→ SUPPLIED TEXT:
⁂

I am trying to write an analysis of the differential expression of genes for the experiment geod19804. After normalizing the data with RMA and building the ExpressionSet, I have all the samples grouped in two conditions for $Lung.tissue: lung_cancer and paired_normal_adjacent (cancer vs. normal). The t-test with equal variance
cancer = pData(geod19804)[,"Lung.tissue"]
tt = genefilter::rowttests(geod19804, cancer)
already gives me some very wrong results (with alpha=0.05, +27000 significant genes and 6411 after adjusting with Bonferroni).
The bigger problem comes from trying to do a moderated t-test.
cancer = pData(geod19804)[,"Lung.tissue"]
#Model matrix
design = model.matrix(~0+cancer)
colnames(design) = c("lung_cancer","paired_normal_adjacent")
#Adjust
lmadjus = lmFit(geod19804,design)
contrast.matrix = makeContrasts(dif = "lung_cancer - paired_normal_adjacent",levels = design)
#Estimate
fitbayes = contrasts.fit(lmadjus,contrast.matrix)
fitbayes = eBayes(lmadjus)
With this, I get 81684 significant genes! (and 60681 with Bonferroni and 80126 with BH). Now, it may seem like either the normalization of the data or the creation of the ExpressionSet were wrong somewhere, but
head(fitbayes$p.value)
lung_cancer paired_normal_adjacent
1007_s_at 1.311383e-142 5.935409e-139
1053_at 6.818996e-130 2.330951e-127
117_at 1.109553e-108 7.159564e-110
shows two columns for p-values, where there should only be one, which (I guess) means that the test is not actually contrasting between cancer and normal, but I have no idea why, and I have seen code similar to mine working just fine.

⁂

Saved entries
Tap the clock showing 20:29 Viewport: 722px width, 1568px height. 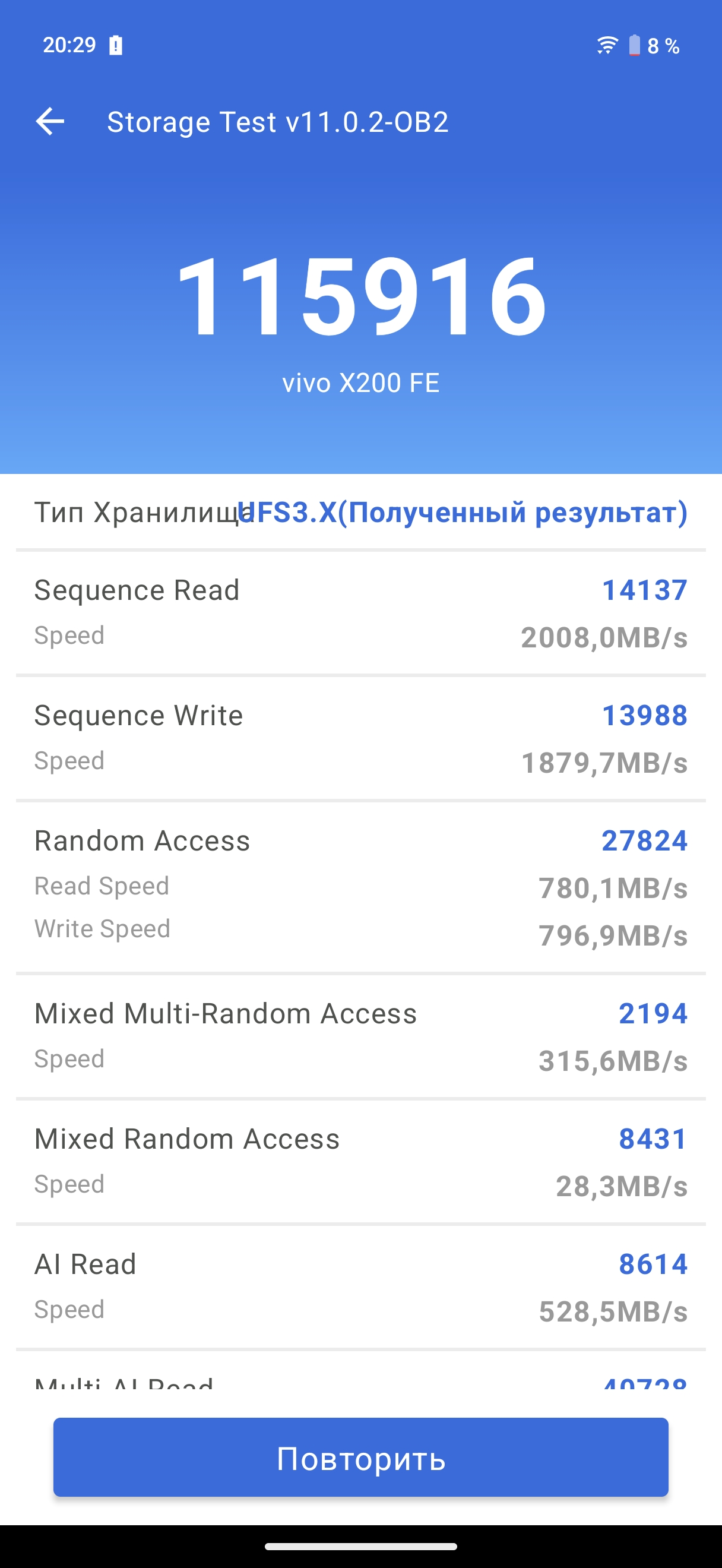(69, 45)

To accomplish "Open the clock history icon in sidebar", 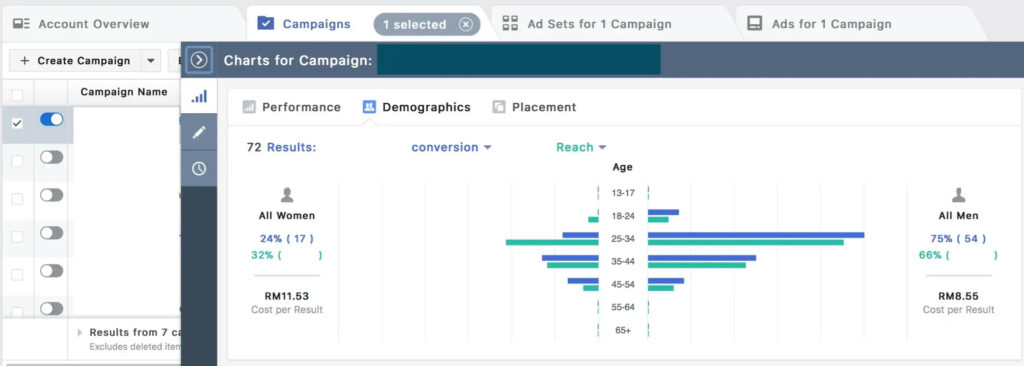I will 199,169.
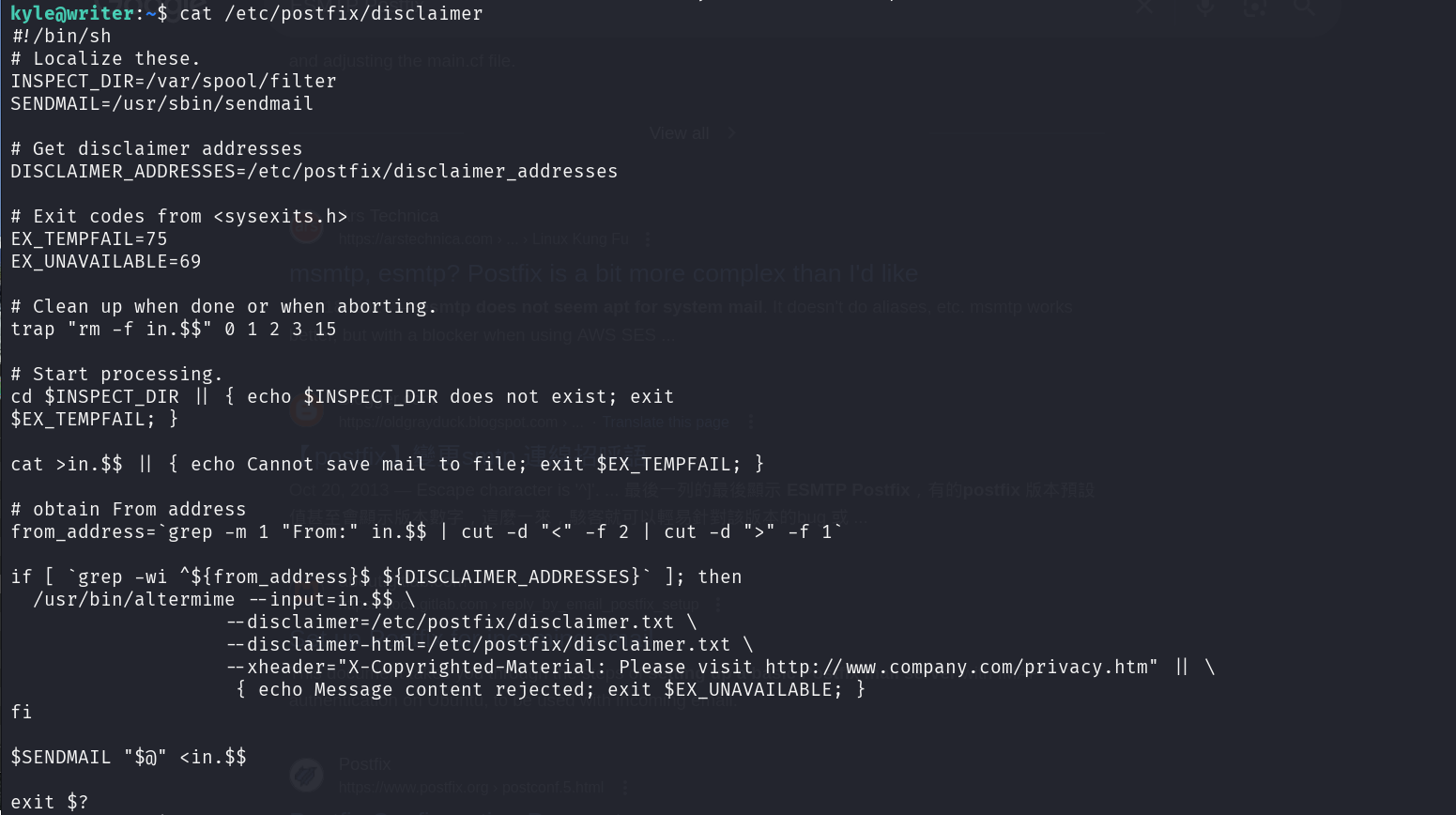
Task: Expand the faint View all chevron
Action: 731,134
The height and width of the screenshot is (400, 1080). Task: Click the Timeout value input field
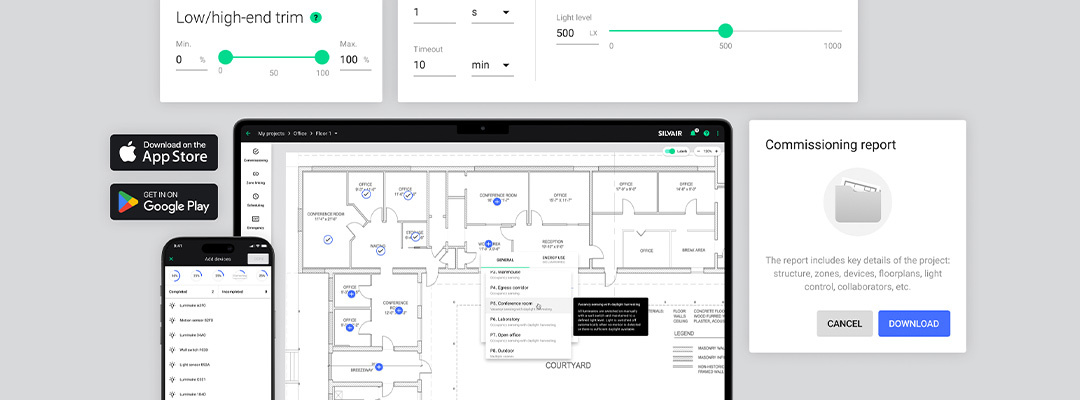point(435,66)
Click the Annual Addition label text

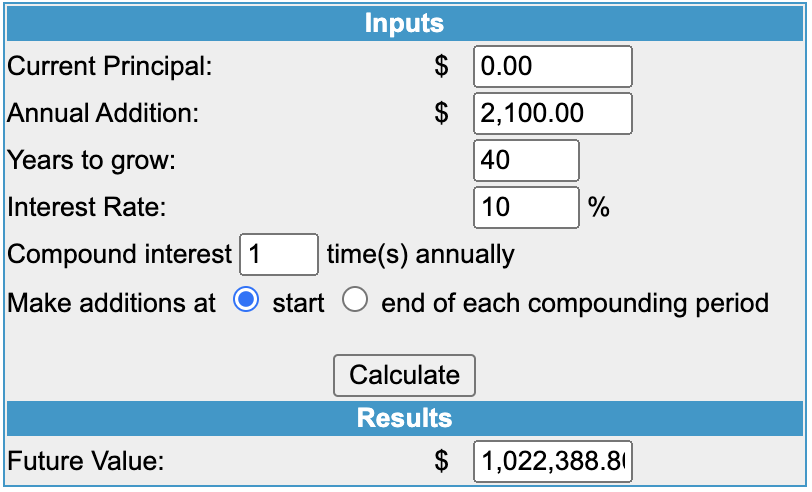coord(103,113)
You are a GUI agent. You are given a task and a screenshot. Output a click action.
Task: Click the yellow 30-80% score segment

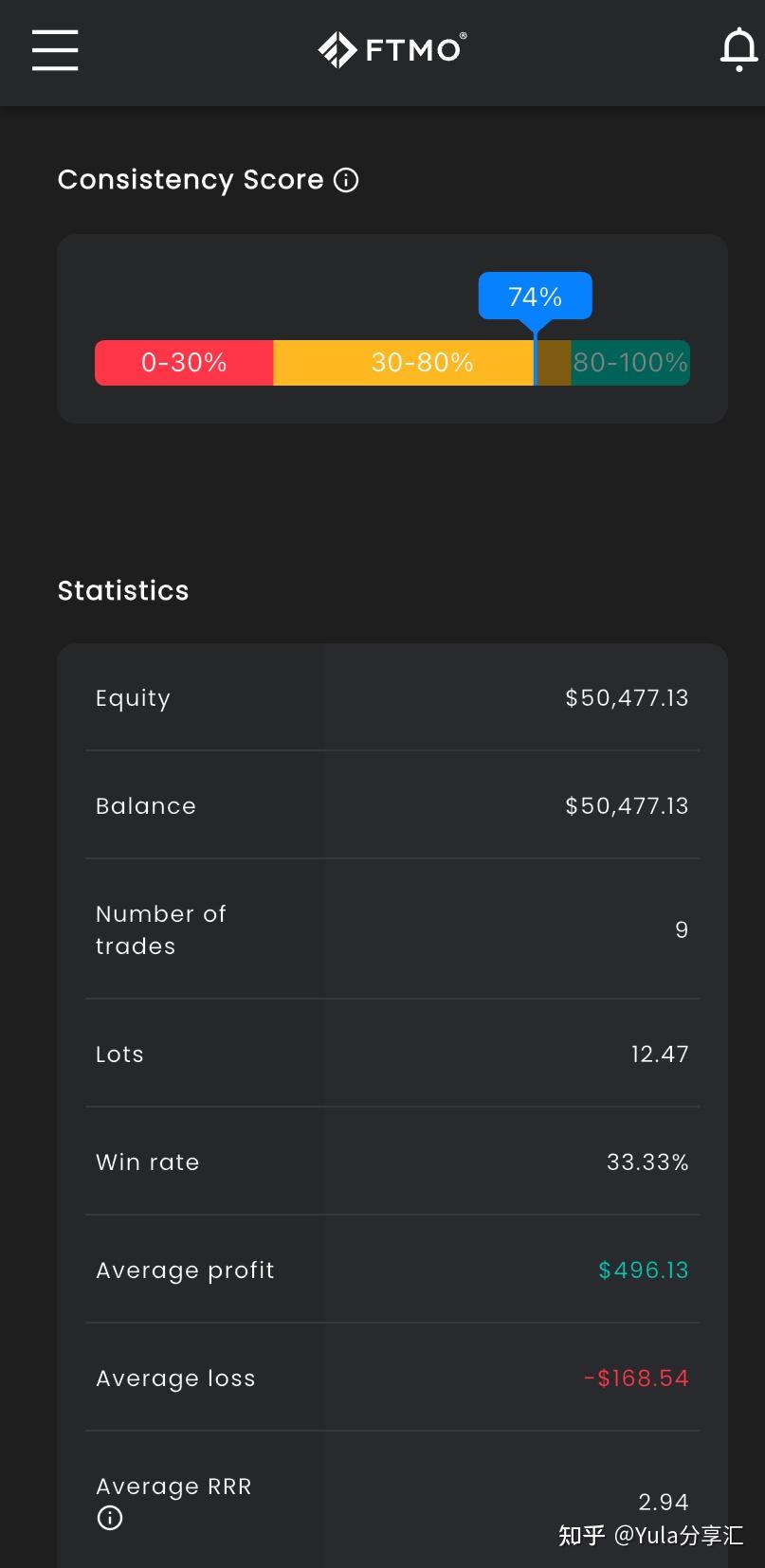[422, 363]

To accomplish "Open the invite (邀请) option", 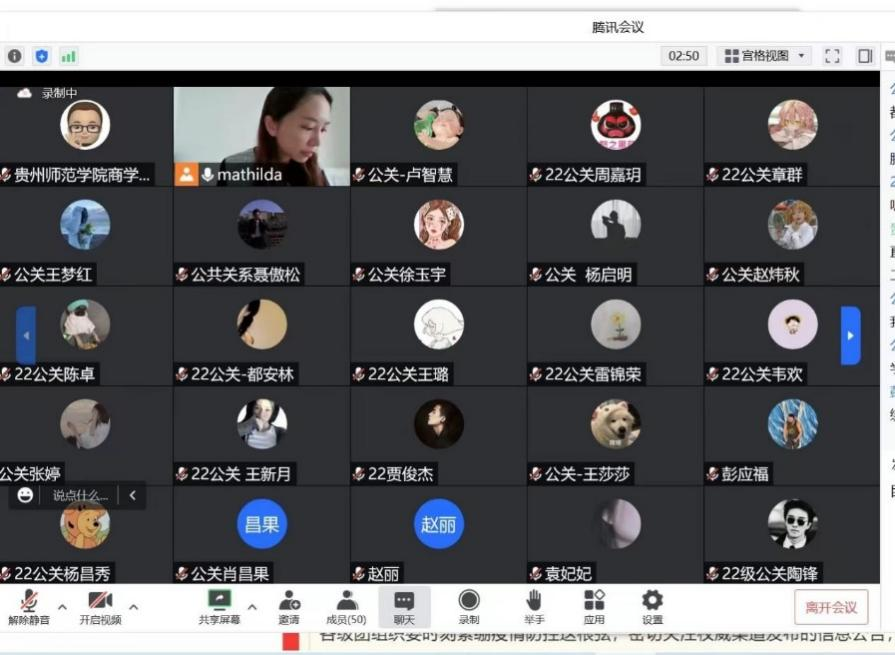I will [x=289, y=606].
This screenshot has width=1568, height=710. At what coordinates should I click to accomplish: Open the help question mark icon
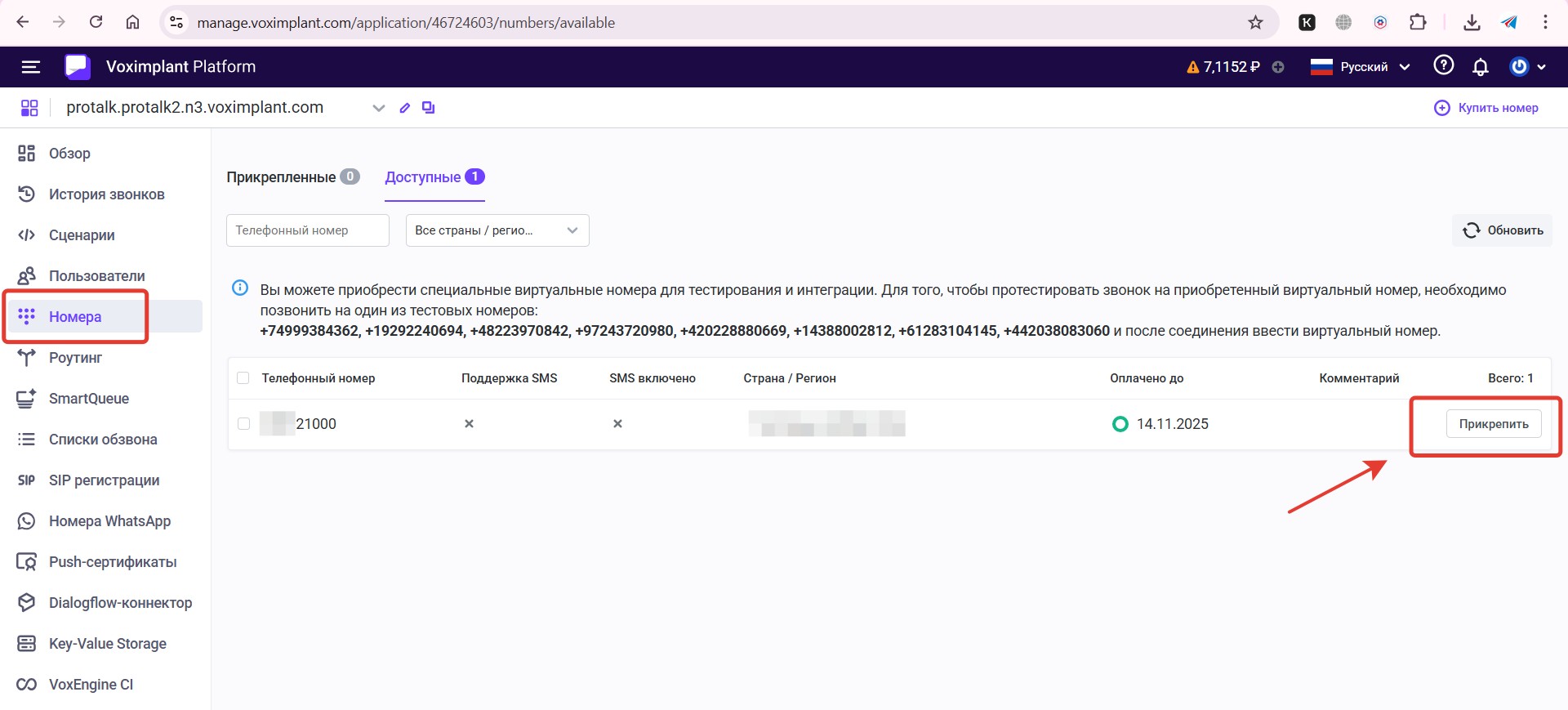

⁂

→ TASKS TO CARRY OUT:
• A. List every probe identifier that appears in the p-value output shown in the forum post about the differential expression analysis.
• B. Write a continuation of the forum post about the differential expression analysis, starting after its final sentence.

→ TASK-BY-TASK OUTPUTS:
• A. 1007_s_at, 1053_at, 117_at

• B.
Oh my god, I'm so sorry. Thank you for pointing that out. I still get way too many significant genes (27054 w/ no corrections and 6041 with Bonferroni), and I don't know why, but at least they make more sense than before.
Cancer vs normal is always going to give a huge number of DE genes. That's just biology and the fact that adjacent normal is never truly the same cell type as the tumor.
However your data processing sounds strange. There are only about 25,000 genes in the human genome and the Affy arrays you are using contain only about 57,000 probe-sets, so it is hard to see how you could get nearly 82,000 significant genes. A typical analysis would usually include no more than about 15,000 probe-sets after filtering non-expressed probe-sets.